精彩专栏推荐订阅:在 下方专栏👇🏻👇🏻👇🏻👇🏻
💖🔥作者主页:计算机毕设木哥🔥 💖
一、项目介绍
近年来,我国空气污染问题日益严峻,环境保护部发布的《2022年中国生态环境状况公报》显示,全国338个地级及以上城市中,仅有63.3%城市空气质量达标,PM2.5年均浓度为29微克/立方米,部分地区污染物浓度仍超过世界卫生组织推荐标准数倍。面对如此庞大且复杂的空气质量数据,传统的数据处理方式已难以满足高效分析与决策需求。随着大数据技术的快速发展,Hadoop和Spark等分布式计算框架为海量环境数据的存储与处理提供了新的解决方案。国家"十四五"规划中明确提出要"加强生态环境分区管控"和"提高环境监测预警能力",这就需要建立更加智能、高效的空气污染数据分析系统。在这样的背景下,开发一个基于Spark的国内空气污染数据分析可视化系统,对于整合多源数据、挖掘污染规律、辅助环境决策具有重要意义。
开发基于Spark的国内空气污染数据分析可视化系统具有多方面的现实意义。实践层面看,该系统能够利用Spark的分布式计算优势,大幅提升对海量空气质量监测数据的处理效率,将原本需要数小时甚至数天的数据分析任务缩短至分钟级别,为环保部门提供及时的决策支持。技术层面上,系统通过Python与Django框架的结合,实现了大数据处理与Web应用的无缝对接,并借助Vue和Echarts构建直观的可视化界面,使复杂的污染数据变得易于理解和解读。社会价值方面,系统能够帮助公众更好地了解所在区域的空气质量状况及变化趋势,增强环保意识,调整日常活动安排,减少污染暴露风险。对环境管理部门而言,系统提供的多维度分析结果可以辅助污染源识别、治理效果评估和精准施策,推动空气质量持续改善,为建设美丽中国贡献力量。
二、开发环境
- 大数据技术:Hadoop、Spark、Hive
- 开发技术:Python、Django框架、Vue、Echarts
- 软件工具:Pycharm、DataGrip、Anaconda
- 可视化 工具 Echarts
三、视频展示
计算机大数据热门选题推荐-基于大数据的国内空气污染数据分析可视化系统【Hadoop、Spark、python、大屏】
四、项目展示
登录模块:
可视化分析模块模块:
五、代码展示
# 核心功能1: 基于Spark的空气污染时间序列分析
def analyze_pollution_time_series(spark, data_path, output_path):
# 读取空气污染数据
pollution_df = spark.read.csv(data_path, header=True, inferSchema=True)
# 数据预处理:转换日期格式并处理缺失值
pollution_df = pollution_df.withColumn("date", to_date(col("timestamp"), "yyyy-MM-dd"))
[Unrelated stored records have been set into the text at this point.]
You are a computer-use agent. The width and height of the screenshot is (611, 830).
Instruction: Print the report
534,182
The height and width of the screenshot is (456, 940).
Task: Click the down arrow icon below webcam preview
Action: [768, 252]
pollution_df = pollution_df.na.fill({"pm25": 0, "pm10": 0, "so2": 0, "no2": 0, "co": 0, "o3": 0})
# 注册临时视图用于SQL查询
pollution_df.createOrReplaceTempView("pollution_data")
# 分析年度趋势
yearly_trend = spark.sql("""
SELECT
YEAR(date) as year,
AVG(pm25) as avg_pm25,
AVG(pm10) as avg_pm10,
AVG(so2) as avg_so2,
AVG(no2) as avg_no2,
AVG(co) as avg_co,
AVG(o3) as avg_o3
FROM pollution_data
GROUP BY YEAR(date)
ORDER BY year
""")
# 分析季节性变化
seasonal_pattern = spark.sql("""
SELECT
CASE
WHEN MONTH(date) IN (3, 4, 5) THEN 'Spring'
WHEN MONTH(date) IN (6, 7, 8) THEN 'Summer'
WHEN MONTH(date) IN (9, 10, 11) THEN 'Autumn'
ELSE 'Winter'
END as season,
AVG(aqi) as avg_aqi,
AVG(pm25) as avg_pm25,
AVG(pm10) as avg_pm10
FROM pollution_data
GROUP BY
CASE
WHEN MONTH(date) IN (3, 4, 5) THEN 'Spring'
WHEN MONTH(date) IN (6, 7, 8) THEN 'Summer'
WHEN MONTH(date) IN (9, 10, 11) THEN 'Autumn'
ELSE 'Winter'
END
""")
# 分析日内变化模式
hourly_pattern = spark.sql("""
SELECT
HOUR(timestamp) as hour,
AVG(pm25) as avg_pm25,
AVG(no2) as avg_no2,
AVG(o3) as avg_o3
FROM pollution_data
GROUP BY HOUR(timestamp)
ORDER BY hour
""")
# 保存分析结果到CSV文件
yearly_trend.coalesce(1).write.mode("overwrite").csv(f"{output_path}/yearly_trend")
seasonal_pattern.coalesce(1).write.mode("overwrite").csv(f"{output_path}/seasonal_pattern")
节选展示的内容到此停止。